Why File When You Can Full-Text Search
Why file (or, in databases, categorize) when you can search? Although full-text search doesn't preclude other useful devices such as tagging and constraining searches by SQL columns, for the most part, full-text search is as close to a perfect information retrieval device as the memex could be.
Here is how to accomplish full-text search using SQLite and Perl DBD::SQLite.

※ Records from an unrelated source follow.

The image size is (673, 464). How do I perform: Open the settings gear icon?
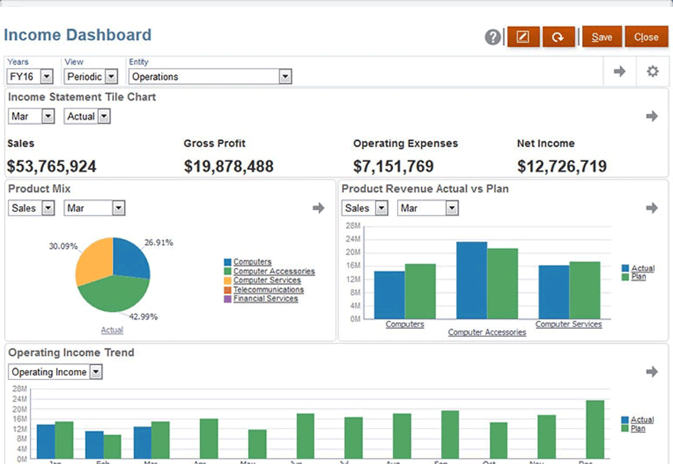(x=652, y=72)
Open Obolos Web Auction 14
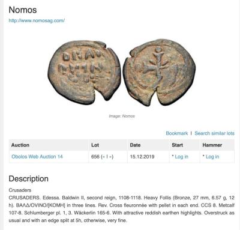This screenshot has height=230, width=240. coord(37,157)
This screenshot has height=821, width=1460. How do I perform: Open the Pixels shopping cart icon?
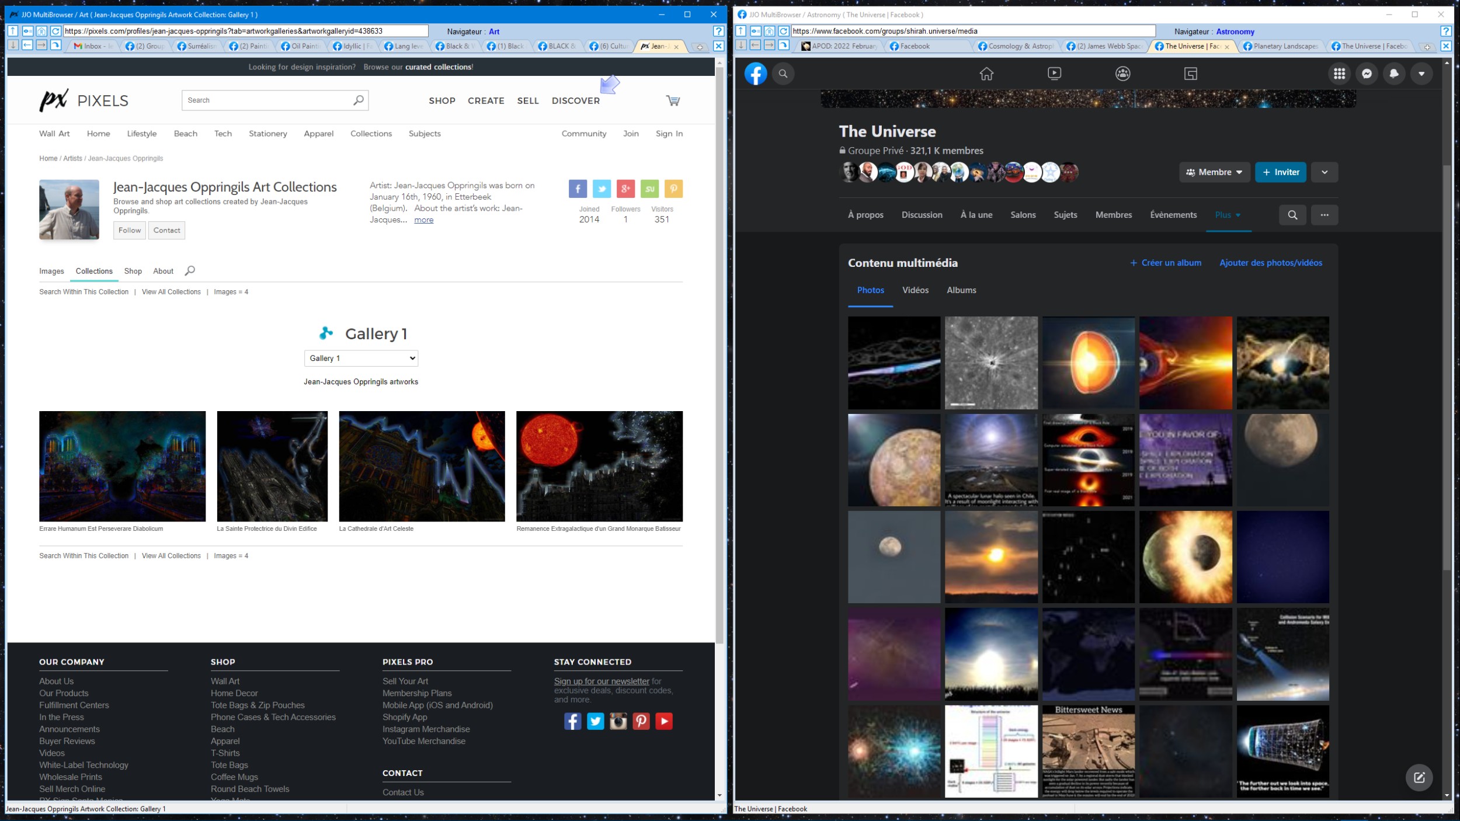673,100
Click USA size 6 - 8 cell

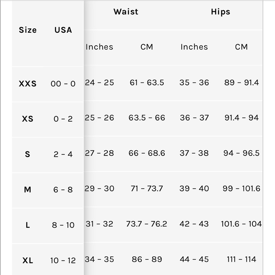point(63,189)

- Install Perl DBD::SQLite
- If you already have SQLite installed on your computer, move or rename
/usr/local/lib/libsqlite*
to something else so the newDBD::SQLite
install is forced to use its own source. - Download Audrey Tang's most excellent DBD::SQLite::Amalgamation-3.5.6 from CPAN. Yes, we will use the SQLite Amalgamation instead of the source code bits-and-bobs. Audrey's version magically does all the work and then disappears -- you still use DBD::SQLite via DBI, all the same syntax and all, but you get the latest source code all in one slurpee.

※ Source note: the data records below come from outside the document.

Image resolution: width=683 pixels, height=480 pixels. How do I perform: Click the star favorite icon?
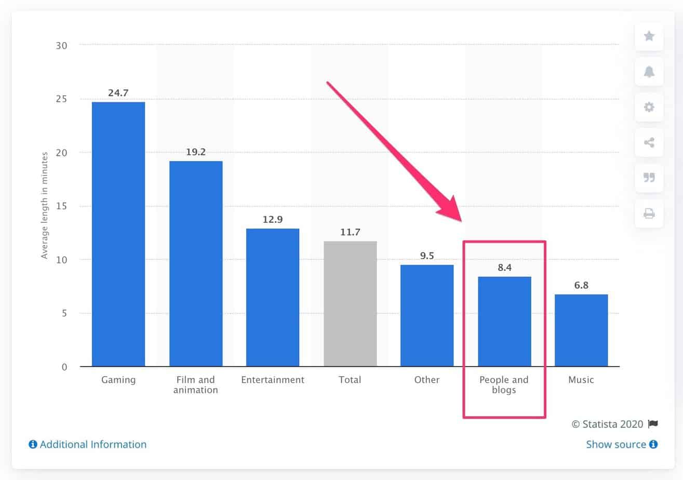click(x=648, y=37)
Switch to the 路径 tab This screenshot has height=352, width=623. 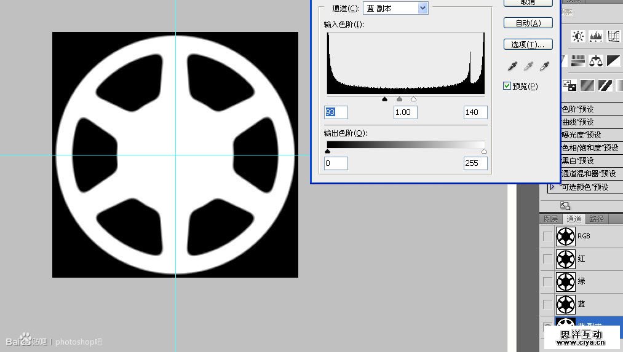pos(597,219)
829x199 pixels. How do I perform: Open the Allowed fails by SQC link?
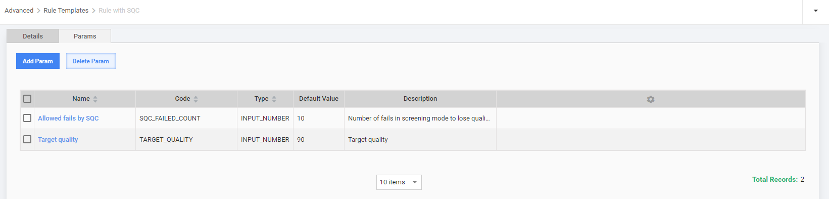[68, 118]
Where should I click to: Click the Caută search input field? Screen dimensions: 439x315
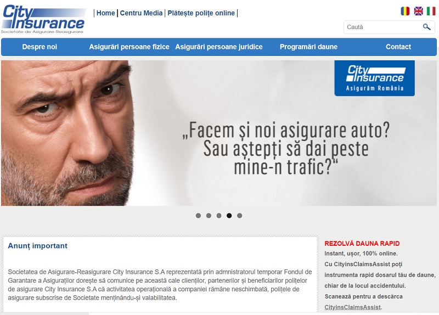pyautogui.click(x=384, y=27)
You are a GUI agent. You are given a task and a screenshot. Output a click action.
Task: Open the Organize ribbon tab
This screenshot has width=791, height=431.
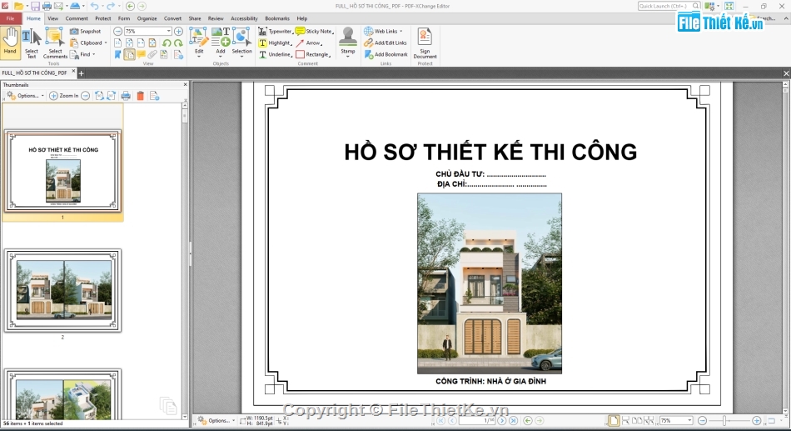(147, 18)
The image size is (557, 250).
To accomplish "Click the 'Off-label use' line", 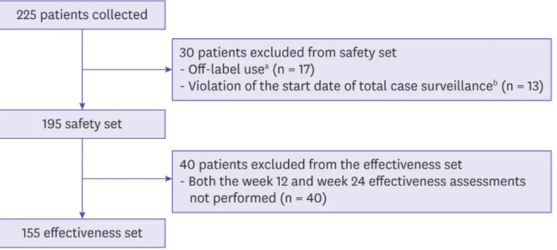I will pyautogui.click(x=247, y=69).
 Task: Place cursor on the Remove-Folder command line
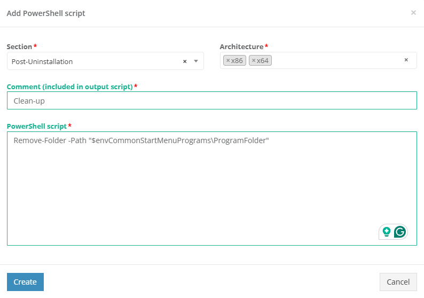[141, 140]
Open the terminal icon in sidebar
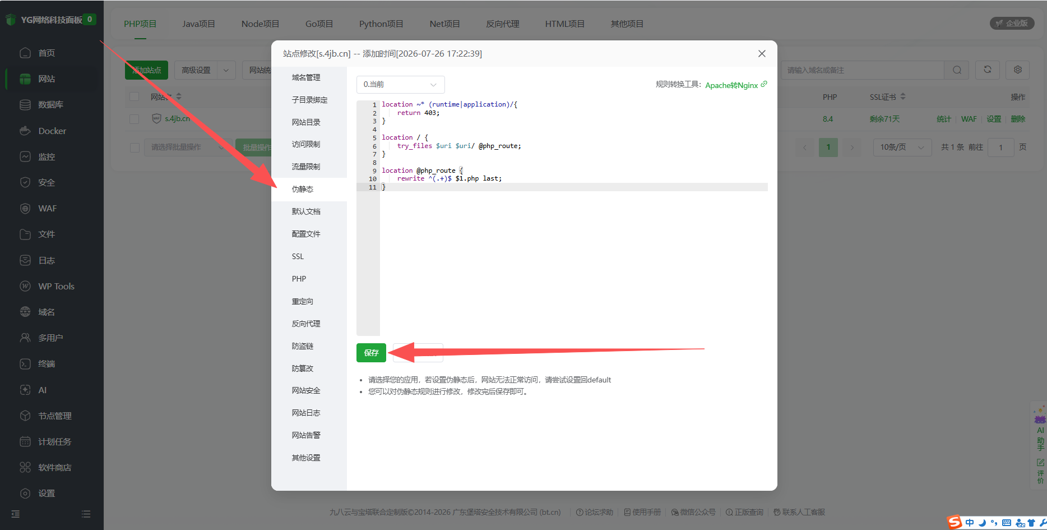 click(x=25, y=363)
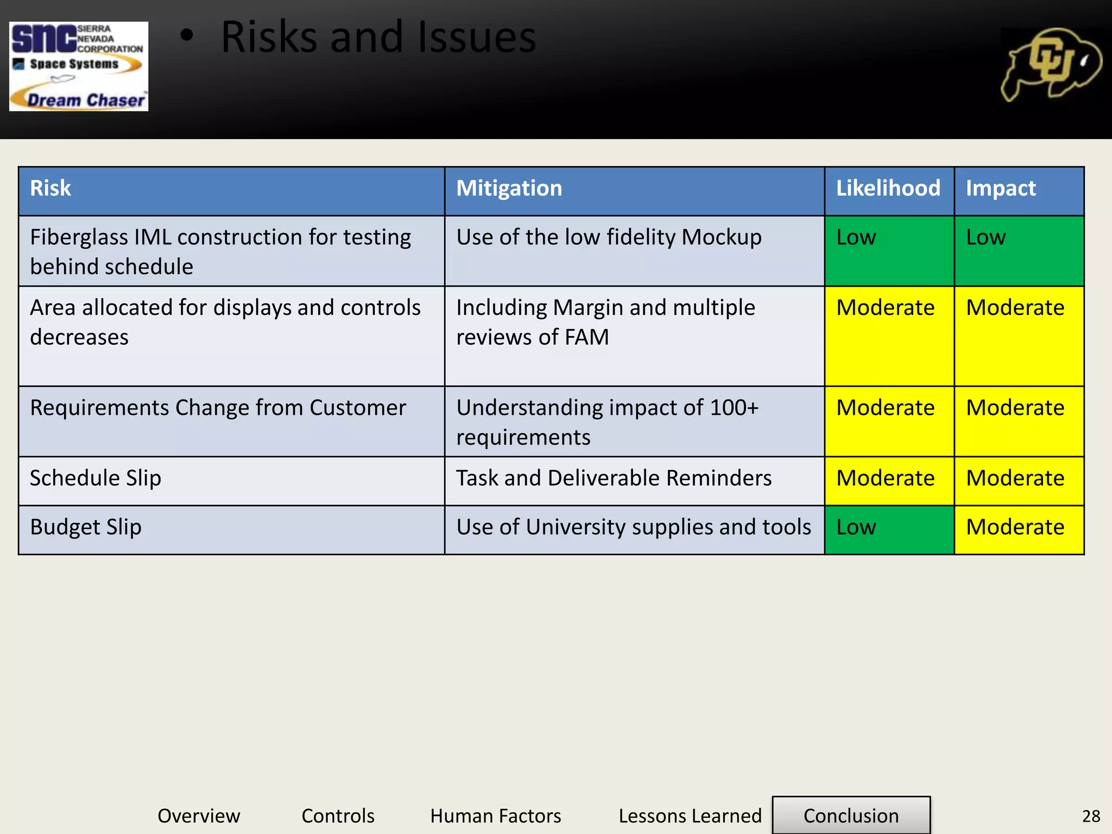Click Task and Deliverable Reminders mitigation cell
This screenshot has height=834, width=1112.
[634, 481]
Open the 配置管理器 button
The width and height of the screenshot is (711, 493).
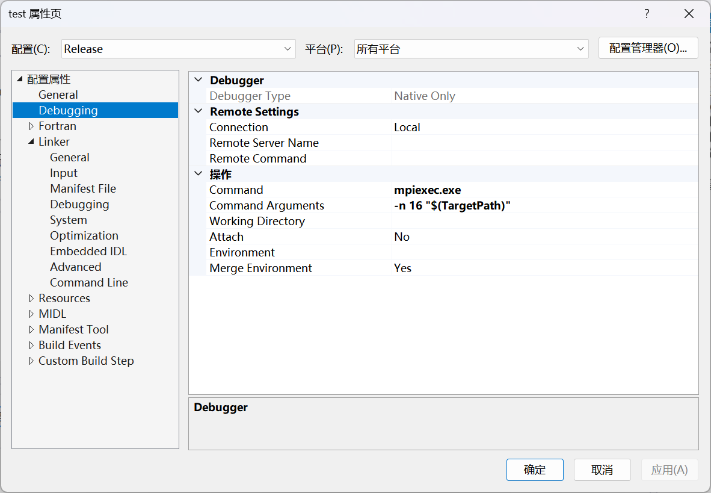coord(648,48)
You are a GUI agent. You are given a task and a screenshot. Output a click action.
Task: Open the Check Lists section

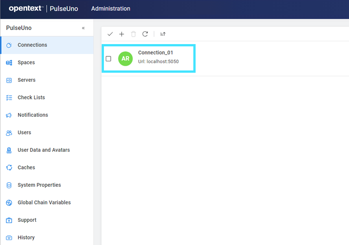tap(31, 98)
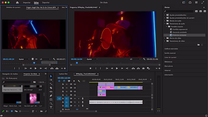The image size is (208, 117).
Task: Export a frame with the camera icon
Action: (143, 68)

- un-gzip-tar the source code for the Perl module.
- Edit Makefile.PL. Add the flag
-DSQLITE_ENABLE_FTS3=1
to the 'DEFINE' key. It is line 135 in my Makefile.PL. I just added it right at the beginning. So, my 'DEFINE' key now looks like
'DEFINE' => "-DSQLITE_ENABLE_FTS3=1 -DSQLITE_CORE -DNDEBUG=1 -DSQLITE_PTR_SZ=$Config{ptrsize}"
make && sudo make install
- Install the latest SQLite with full-text search (for command line operation)
- Download the latest SQLite amalgamation from the mothership.
- run the following command in the src directory
CFLAGS="-Os -DSQLITE_ENABLE_FTS3=1" ./configure
- Finally,
make && sudo make install
Alright. Now everything is installed. What to do now?
Let's imagine you have a bunch of papers (text files) that you want to load into a database and enable full-text search on it. Your schema is
CREATE TABLE paper (
paper_id INTEGER PRIMARY KEY,
paper_name TEXT,
paper_text TEXT
);
Load your papers into the above table. It will automatically get its primary key populated by SQLite.
Now, create the following virtual table
CREATE VIRTUAL TABLE fts_paper
USING fts3 (paper_name, paper_text);
Now, load data into it from your main table paper.
INSERT INTO fts_paper (rowid, paper_name, paper_text)
SELECT paper_id, paper_name, paper_text FROM paper
Fts will do its magic and create a few of its own tables. In my world they look like
CREATE TABLE fts_paper_content (
docid INTEGER PRIMARY KEY,
c0paper_name,
c1paper_text
);
CREATE TABLE fts_paper_segdir (
level INTEGER,
idx INTEGER,
start_block INTEGER,
leaves_end_block INTEGER,
end_block INTEGER,
root BLOB,
PRIMARY KEY(level, idx)
);
CREATE TABLE fts_paper_segments (
blockid INTEGER PRIMARY KEY,
block BLOB
);
But, leave those tables alone. But, you can now search your papers using
SELECT a.paper_id, a.paper_name, snippet(b.paper_text)
FROM paper a JOIN fts_paper b ON a.paper_id = b.rowid
WHERE b.paper_text MATCH 'automatically';
Assuming this wiki page has been inserted into the full-text index, you will get back (the following results are broken up on multiple lines)
543 |
Why File When You Can Full-Text Search |
... papers into the above table. It will
automatically get its primary key populated by
SQLite. ...
Final step. Create a few TRIGGERs to automatically update the fts index on INSERTs and UPDATEs
CREATE TRIGGER update_fts
AFTER UPDATE OF paper_text ON paper
BEGIN
UPDATE fts_paper
SET paper_text = new.paper_text
WHERE rowid = old.paper_id;
END
CREATE TRIGGER insert_fts
AFTER INSERT ON paper
BEGIN
INSERT INTO fts_paper (rowid, paper_text)
VALUES (new.paper_id, new.paper_text);
END
Enjoy.